### GIVEN DATA
┌────────
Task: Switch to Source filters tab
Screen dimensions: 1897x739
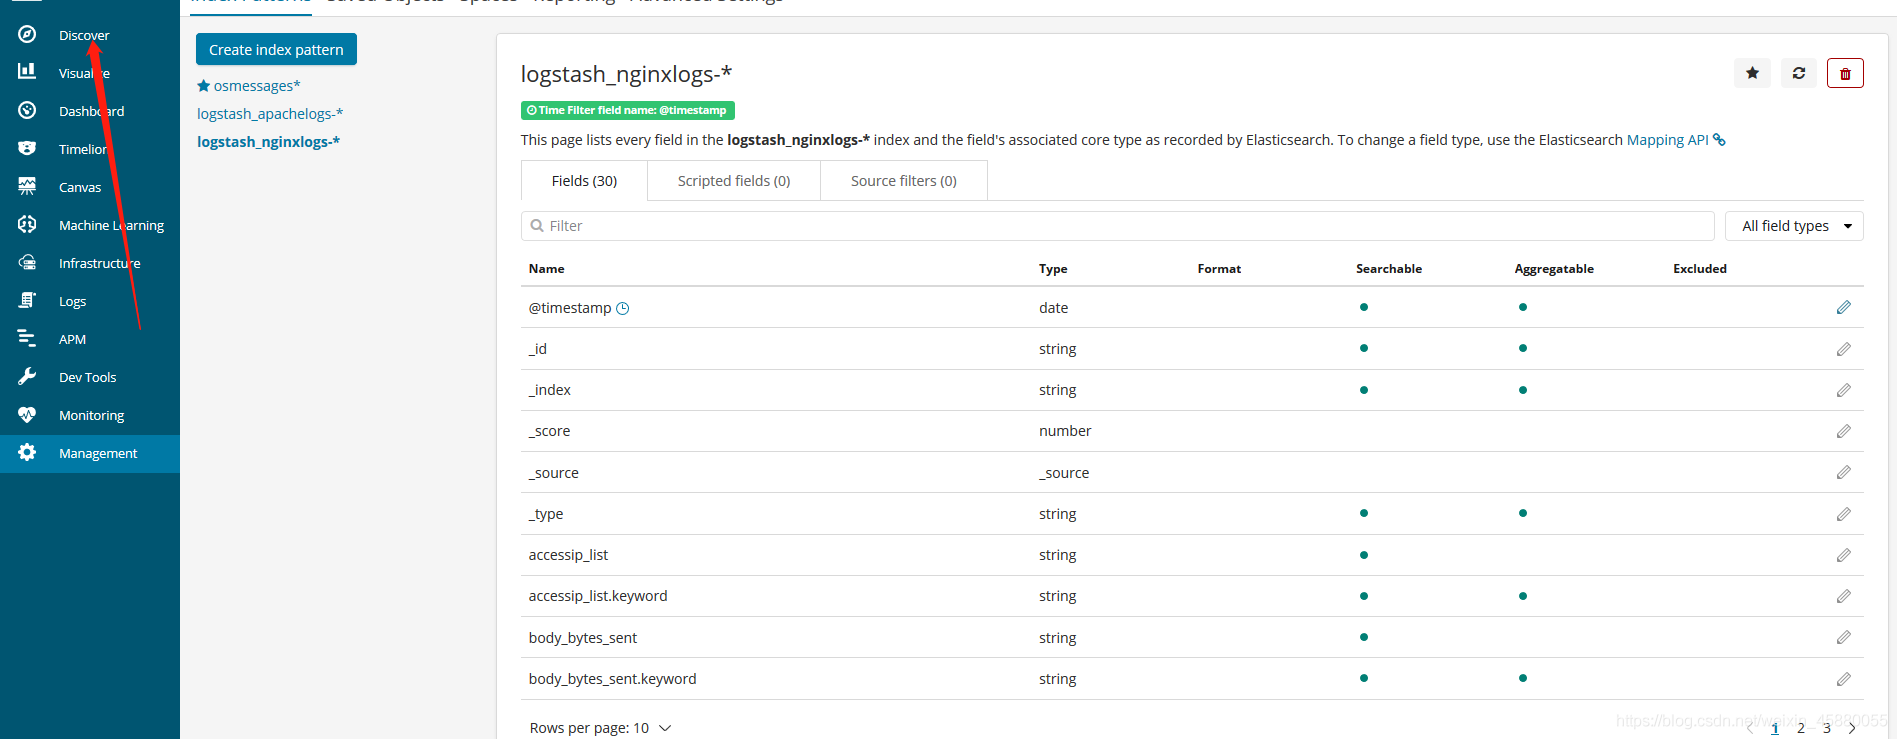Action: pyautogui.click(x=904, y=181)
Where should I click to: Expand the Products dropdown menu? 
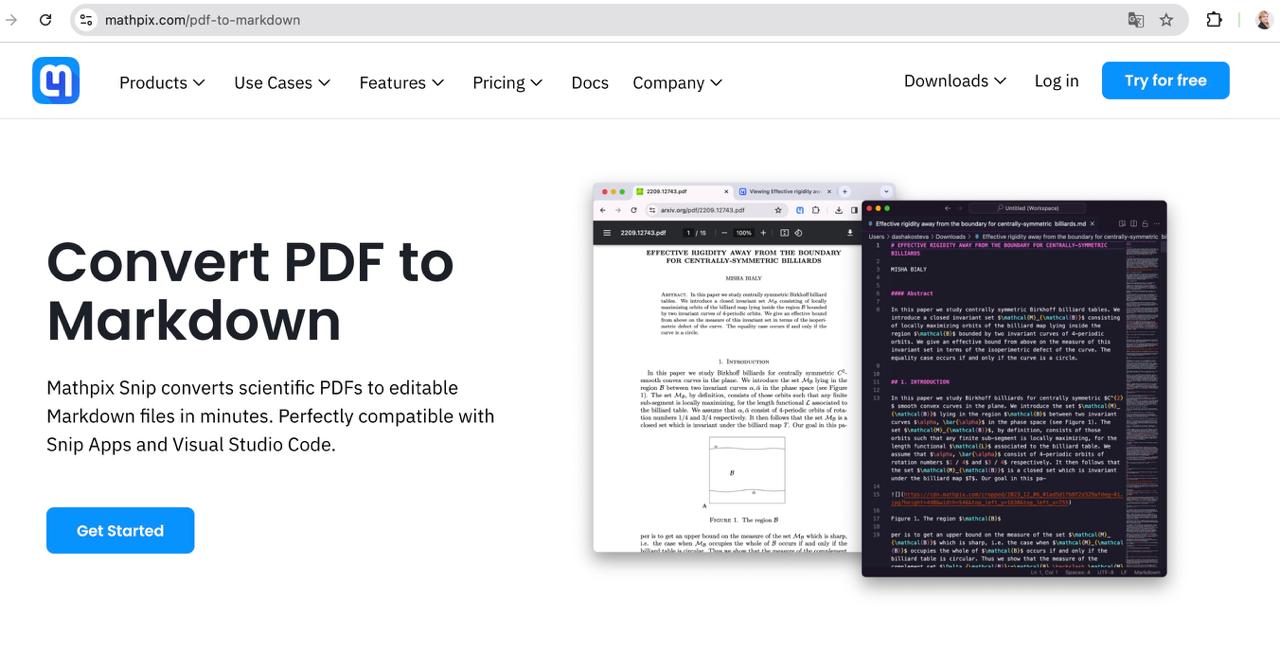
└────────
┌────────
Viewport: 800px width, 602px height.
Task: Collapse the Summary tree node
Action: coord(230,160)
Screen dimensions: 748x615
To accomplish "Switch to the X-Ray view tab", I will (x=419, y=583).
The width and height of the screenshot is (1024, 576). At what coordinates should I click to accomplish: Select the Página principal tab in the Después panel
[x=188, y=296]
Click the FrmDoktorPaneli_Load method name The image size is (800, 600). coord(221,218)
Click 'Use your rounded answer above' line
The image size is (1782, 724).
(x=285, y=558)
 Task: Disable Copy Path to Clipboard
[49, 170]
└────────
### GOAL OF THE EXERCISE
Copy the records verbatim, from the line containing "Viewport: 800px width, 602px height." through the line containing "will (x=419, y=583).", including both of those lines.

### PROBLEM SOLUTION
Viewport: 800px width, 602px height.
Task: Collapse the Summary tree node
Action: coord(230,160)
Screen dimensions: 748x615
To accomplish "Switch to the X-Ray view tab", I will (x=419, y=583).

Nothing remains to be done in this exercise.